The non-linear neuron exhibits enhanced robustness to both input and synaptic noise compared to the linear model. This is quantified by measuring the increase in training error under input bit flips and multiplicative synaptic perturbations.

Figure 8: Robustness to input (left) and synaptic (right) noise for LAL (top) and SGD (bottom). Non-linear neurons are consistently more robust.

Generalization performance is evaluated on binarized versions of MNIST, Fashion-MNIST, and CIFAR-10. The non-linear neuron achieves lower test errors than the linear model across all datasets and learning algorithms, demonstrating its ability to capture more complex input-output relations.

(Figure 9)

Figure 9: Generalization error on MNIST, Fashion-MNIST, and CIFAR-10 for SGD (left) and LAL (right). Non-linear neurons outperform linear ones in all cases.

Theoretical and Practical Implications

The results establish that dendritic non-linearities confer several computational advantages:

• Increased storage capacity: Non-linear dendritic integration allows a single neuron to store more associations than a linear perceptron, with the gain depending on the non-linearity’s shape and thresholds.
• Induced sparsity: High levels of synaptic sparsity emerge naturally, matching experimental data, without the need for explicit robustness constraints.
• Faster and more robust learning: Non-linear neurons learn faster and are more robust to noise, both at the input and synaptic level.
• Improved generalization: The model generalizes better on real-world tasks, indicating an increased representational power.

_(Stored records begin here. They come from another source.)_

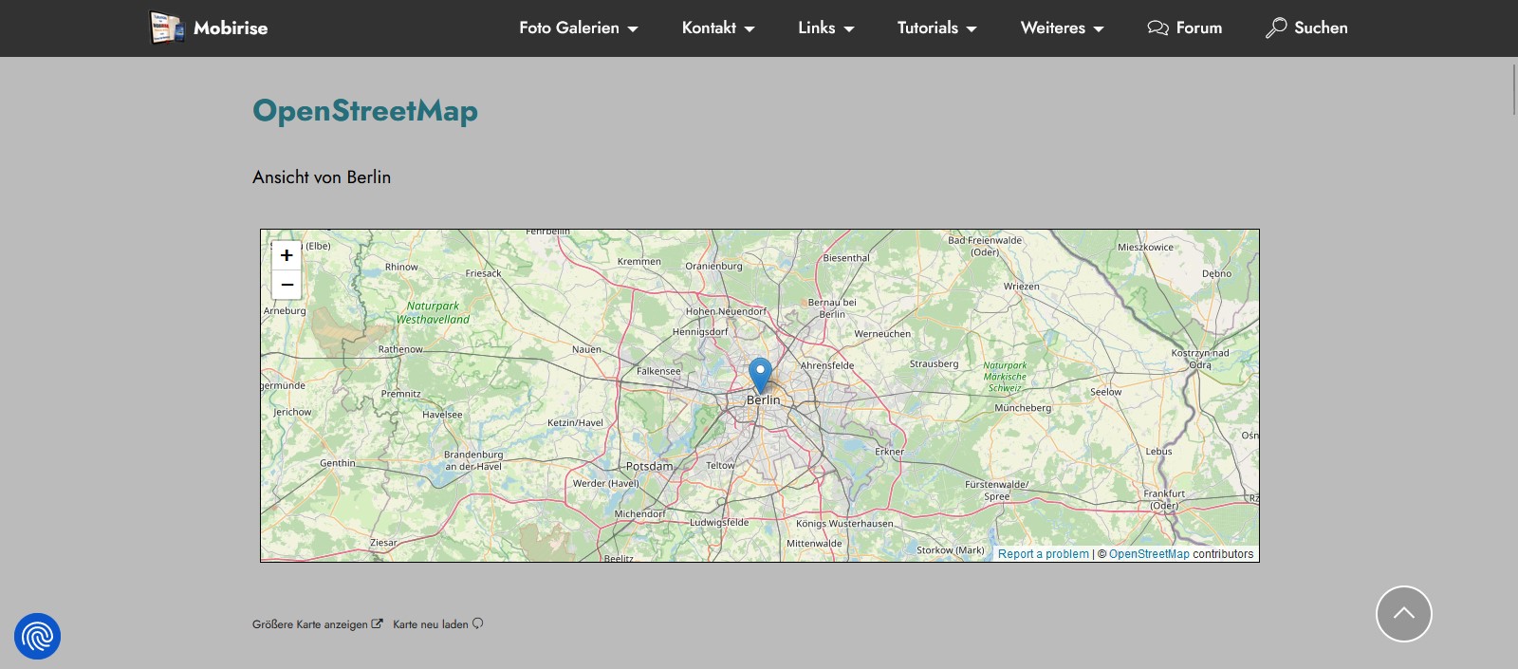Click the blue Berlin map marker
Screen dimensions: 1518x669
tap(760, 374)
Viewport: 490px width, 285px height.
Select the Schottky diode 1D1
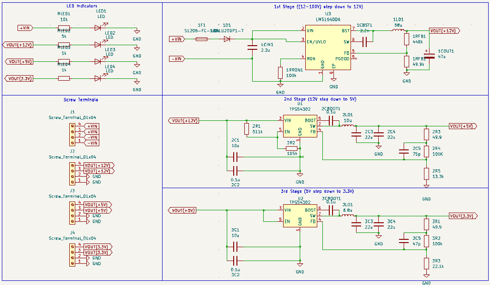(x=227, y=39)
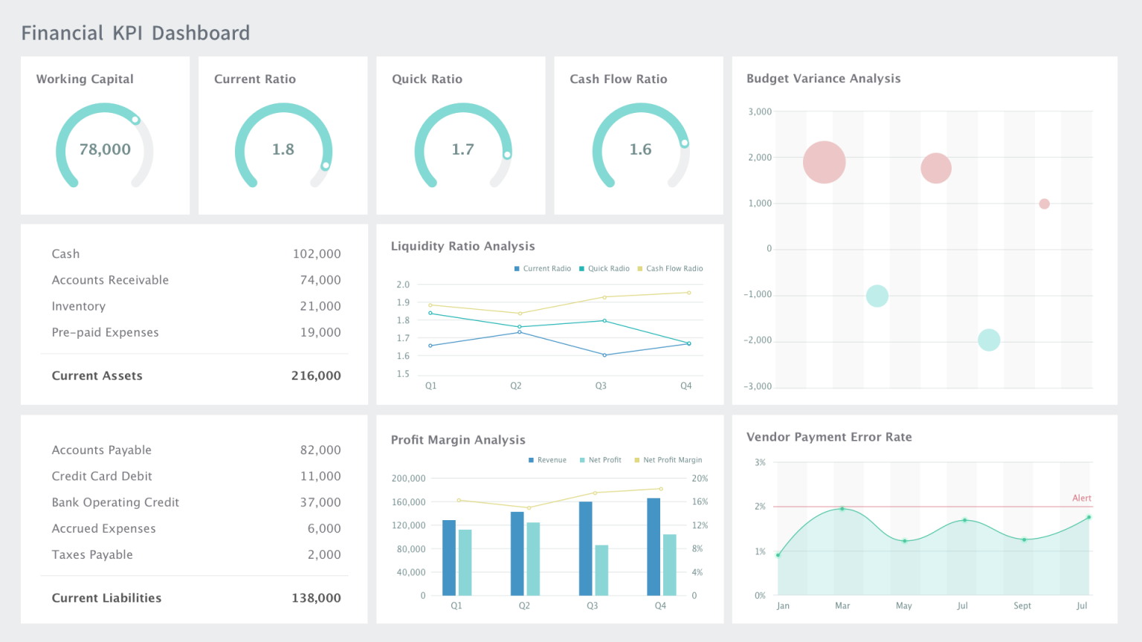Screen dimensions: 1142x642
Task: Click the Cash Flow Ratio gauge showing 1.6
Action: pos(639,149)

These findings have implications for both neuroscience and artificial intelligence. In neuroscience, they provide a quantitative framework for understanding the computational role of dendritic non-linearities and synaptic sparsity. In AI, they suggest that incorporating biologically inspired non-linearities and architectural constraints can enhance the efficiency and robustness of single-unit models.

Limitations and Future Directions

The paper is limited to two-layer architectures with non-overlapping dendritic branches and does not model inhibitory plasticity or input correlations. The analytical results rely on the RS approximation, and the gap between algorithmic and analytical capacity suggests the need for RSB analysis. Future work should explore deeper dendritic hierarchies, more realistic inhibitory mechanisms, and unsupervised learning scenarios. Additionally, the development of biologically plausible plasticity rules for non-linear dendritic architectures remains an open challenge.

Conclusion

This work demonstrates that dendritic non-linearities substantially enhance the computational capabilities of single neurons, increasing storage capacity, inducing biologically realistic sparsity, improving learning speed and robustness, and enabling better generalization. These results bridge the gap between biophysical realism and computational power, providing a rigorous foundation for future studies of single-neuron computation and its implications for both neuroscience and machine learning.